Hier, à 18h, au moment où les évêques allaient se séparer, est tombée la décision du juge des référés. Nous sommes déçus sans doute. Le juge, ce qui est important, a rappelé avec force que la liberté de culte était une liberté fondamentale, qu’elle ne s’exerçait pas seulement individuellement mais aussi par des célébrations publiques. Il a toutefois estimé que des mesures d’interdiction étaient légitimes et proportionnées, compte tenu de la gravité de la situation sanitaire, ce d’autant qu’il a pu lui être montré que certains lieux de culte manquaient aux règles de protection sanitaire édictées. Nous, évêques, partageons la tristesse des fidèles, privés non seulement de la messe mais, pour certains, de la célébration d’une étape de leur initiation chrétienne ou de leur mariage. Des efforts collectifs sont nécessaires si nous voulons avoir une chance de célébrer Noël de manière digne, sans qu’une inquiétude exagérée pèse sur nos soignants mobilisés dans les hôpitaux et toutes les structures qui œuvrent pour la santé publique. Mais il est demandé aux pouvoirs publics d’organiser une concertation avec les cultes : nous nous y préparerons sans délai, avec le ferme espoir de trouver un protocole satisfaisant.
Je me dois de vous le dire : au-delà de la douleur de la privation de Messe, pour moi, il est important qu’en cette affaire, le droit soit dit avec précision. Nous avons appris à vivre en régime de séparation et à goûter la liberté qu’y trouve l’Église de vivre sa vie propre, non pas hors de l’État mais sans sa contrainte, non pas contre la société mais en son sein, en servant sa cohésion, mais selon la dynamique propre de la foi en l’Évangile du Christ et de la dilatation du cœur et de l’action que nous en recevons. En un temps où, pour des raisons tout à fait compréhensibles, qui relèvent de sa responsabilité, l’État cherche à renforcer sa surveillance des religions, quelles qu’elles soient, nous devons être vigilants, – nous, ce sont tous les citoyens français-, sur la précision des textes qui limitent ou encadrent ou expriment les libertés fondamentales.

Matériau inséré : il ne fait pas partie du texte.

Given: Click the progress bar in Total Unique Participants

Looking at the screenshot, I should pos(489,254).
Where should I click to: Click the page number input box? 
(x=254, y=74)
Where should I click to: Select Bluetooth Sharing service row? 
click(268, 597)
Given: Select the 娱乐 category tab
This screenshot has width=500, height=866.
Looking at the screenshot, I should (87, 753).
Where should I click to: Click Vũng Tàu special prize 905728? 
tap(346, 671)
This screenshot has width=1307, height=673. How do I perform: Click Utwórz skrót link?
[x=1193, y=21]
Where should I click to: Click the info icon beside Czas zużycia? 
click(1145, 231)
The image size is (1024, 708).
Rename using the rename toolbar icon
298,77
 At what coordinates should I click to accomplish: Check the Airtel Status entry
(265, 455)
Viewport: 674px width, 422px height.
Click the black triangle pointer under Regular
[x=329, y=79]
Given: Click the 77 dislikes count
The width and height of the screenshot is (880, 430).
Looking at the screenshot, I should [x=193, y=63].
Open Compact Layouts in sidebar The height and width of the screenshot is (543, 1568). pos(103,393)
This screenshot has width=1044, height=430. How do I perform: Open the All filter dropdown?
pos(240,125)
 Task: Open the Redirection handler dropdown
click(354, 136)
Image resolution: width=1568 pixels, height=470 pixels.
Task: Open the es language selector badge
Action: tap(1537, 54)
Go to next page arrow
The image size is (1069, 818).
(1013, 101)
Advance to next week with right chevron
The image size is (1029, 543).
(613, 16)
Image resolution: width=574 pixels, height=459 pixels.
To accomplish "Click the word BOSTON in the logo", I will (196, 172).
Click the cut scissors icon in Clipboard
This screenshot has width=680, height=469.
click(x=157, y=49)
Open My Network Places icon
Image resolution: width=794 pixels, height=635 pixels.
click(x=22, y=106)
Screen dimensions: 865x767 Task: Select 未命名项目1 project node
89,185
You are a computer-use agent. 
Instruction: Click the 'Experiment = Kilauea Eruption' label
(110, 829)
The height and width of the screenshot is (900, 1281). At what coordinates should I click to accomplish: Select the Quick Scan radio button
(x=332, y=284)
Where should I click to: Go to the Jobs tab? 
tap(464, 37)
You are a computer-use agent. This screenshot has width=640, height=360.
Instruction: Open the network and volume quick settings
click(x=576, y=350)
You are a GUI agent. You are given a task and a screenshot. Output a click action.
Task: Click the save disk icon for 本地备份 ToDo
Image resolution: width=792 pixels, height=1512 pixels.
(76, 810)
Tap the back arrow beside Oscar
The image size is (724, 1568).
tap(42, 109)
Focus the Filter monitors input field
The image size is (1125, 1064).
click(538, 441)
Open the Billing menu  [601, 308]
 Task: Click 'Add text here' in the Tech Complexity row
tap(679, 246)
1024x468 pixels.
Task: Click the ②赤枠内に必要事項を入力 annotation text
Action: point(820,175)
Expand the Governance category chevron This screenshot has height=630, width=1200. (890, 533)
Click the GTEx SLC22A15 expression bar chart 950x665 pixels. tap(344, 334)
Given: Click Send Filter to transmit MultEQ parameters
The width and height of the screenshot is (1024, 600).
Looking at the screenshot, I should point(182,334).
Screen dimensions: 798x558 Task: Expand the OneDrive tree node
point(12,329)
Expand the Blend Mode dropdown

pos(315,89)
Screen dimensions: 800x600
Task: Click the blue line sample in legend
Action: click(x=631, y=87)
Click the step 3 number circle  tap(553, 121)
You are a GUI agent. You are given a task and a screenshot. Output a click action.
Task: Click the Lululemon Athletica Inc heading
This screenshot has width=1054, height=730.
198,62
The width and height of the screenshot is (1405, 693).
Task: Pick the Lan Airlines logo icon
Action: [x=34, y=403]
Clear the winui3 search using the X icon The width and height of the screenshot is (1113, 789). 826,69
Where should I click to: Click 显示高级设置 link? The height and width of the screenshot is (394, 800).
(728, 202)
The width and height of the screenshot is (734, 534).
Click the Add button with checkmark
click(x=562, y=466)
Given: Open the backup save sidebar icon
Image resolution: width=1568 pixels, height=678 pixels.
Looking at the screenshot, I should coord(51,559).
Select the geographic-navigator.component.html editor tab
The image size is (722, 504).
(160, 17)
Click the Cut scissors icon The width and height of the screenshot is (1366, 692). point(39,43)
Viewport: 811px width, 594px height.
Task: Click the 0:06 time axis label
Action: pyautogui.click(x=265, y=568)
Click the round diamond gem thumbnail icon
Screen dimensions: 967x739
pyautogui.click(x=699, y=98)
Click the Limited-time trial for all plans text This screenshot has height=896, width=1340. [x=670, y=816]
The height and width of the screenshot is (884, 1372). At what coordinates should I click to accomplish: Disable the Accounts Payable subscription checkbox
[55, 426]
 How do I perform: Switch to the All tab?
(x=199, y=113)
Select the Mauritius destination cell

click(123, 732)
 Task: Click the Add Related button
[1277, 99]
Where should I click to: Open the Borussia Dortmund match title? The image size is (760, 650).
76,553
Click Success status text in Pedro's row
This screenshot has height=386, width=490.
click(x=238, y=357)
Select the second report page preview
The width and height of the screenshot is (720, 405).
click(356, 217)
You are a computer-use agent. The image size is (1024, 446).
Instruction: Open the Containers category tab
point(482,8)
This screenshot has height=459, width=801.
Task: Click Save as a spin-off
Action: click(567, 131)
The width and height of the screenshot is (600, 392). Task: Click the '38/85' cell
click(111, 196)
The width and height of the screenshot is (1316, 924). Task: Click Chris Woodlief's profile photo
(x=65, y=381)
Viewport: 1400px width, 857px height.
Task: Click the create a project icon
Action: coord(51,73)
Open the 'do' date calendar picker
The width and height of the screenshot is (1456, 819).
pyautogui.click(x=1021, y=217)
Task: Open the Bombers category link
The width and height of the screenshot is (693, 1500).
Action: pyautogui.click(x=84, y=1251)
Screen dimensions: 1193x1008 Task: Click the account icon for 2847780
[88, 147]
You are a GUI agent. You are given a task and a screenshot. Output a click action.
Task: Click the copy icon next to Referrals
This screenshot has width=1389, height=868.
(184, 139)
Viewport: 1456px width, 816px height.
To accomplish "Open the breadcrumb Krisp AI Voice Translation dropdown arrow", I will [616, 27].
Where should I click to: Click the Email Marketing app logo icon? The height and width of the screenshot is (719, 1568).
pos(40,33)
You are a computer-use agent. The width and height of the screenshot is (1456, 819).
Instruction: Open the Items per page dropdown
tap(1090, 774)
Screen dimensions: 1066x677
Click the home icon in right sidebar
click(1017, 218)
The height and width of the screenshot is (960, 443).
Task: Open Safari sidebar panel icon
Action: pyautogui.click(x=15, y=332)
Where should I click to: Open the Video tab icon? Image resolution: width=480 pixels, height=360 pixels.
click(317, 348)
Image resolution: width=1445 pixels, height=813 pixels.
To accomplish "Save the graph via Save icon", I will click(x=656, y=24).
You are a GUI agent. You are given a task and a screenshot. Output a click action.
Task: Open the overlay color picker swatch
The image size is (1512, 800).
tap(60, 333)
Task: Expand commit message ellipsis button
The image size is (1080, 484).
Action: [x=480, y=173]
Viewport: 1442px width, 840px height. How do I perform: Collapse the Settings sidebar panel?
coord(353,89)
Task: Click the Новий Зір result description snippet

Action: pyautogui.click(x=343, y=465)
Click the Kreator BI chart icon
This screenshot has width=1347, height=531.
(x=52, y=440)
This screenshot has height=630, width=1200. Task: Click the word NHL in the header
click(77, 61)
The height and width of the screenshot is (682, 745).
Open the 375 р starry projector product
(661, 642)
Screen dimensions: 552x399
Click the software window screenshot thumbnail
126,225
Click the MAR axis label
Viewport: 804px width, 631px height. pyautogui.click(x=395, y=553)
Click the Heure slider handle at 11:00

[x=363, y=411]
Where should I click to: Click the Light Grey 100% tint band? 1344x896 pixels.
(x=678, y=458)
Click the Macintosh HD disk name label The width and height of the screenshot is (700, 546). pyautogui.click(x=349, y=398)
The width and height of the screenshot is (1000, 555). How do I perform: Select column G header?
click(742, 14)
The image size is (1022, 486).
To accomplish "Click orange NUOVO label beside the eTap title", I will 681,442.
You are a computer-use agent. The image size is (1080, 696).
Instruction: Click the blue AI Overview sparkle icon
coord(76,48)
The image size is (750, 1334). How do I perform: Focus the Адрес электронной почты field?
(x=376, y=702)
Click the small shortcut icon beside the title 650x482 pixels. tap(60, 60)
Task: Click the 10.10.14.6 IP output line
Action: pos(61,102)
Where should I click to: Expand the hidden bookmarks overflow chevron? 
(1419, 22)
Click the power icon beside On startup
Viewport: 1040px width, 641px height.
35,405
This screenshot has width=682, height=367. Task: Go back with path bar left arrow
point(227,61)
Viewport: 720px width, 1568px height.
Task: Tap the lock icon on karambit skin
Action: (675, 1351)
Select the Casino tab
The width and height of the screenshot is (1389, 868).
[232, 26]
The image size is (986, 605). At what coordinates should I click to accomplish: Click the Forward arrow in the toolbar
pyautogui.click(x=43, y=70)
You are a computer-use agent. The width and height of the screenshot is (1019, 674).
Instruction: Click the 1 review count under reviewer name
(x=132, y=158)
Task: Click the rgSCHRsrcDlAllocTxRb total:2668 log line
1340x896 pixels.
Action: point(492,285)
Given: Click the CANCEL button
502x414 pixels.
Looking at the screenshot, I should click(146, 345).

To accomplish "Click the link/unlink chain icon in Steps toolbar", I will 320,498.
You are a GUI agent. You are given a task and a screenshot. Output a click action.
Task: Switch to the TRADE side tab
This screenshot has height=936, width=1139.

En concluant cette Assemblée plénière, j’essaie d’exprimer ceci : nos assemblées d’évêques ne sont pas seulement des réunions de travail, de coordination, de mise au point de nos organisations dans les circonstances variables de l’histoire ; nos assemblées sont aussi, et peut-être surtout, des actes du culte spirituel que nous devons à Dieu, des moments de célébration de la joie et de la force de la foi dans le Christ, envoyé par le Père qui répand en nous son Esprit-Saint.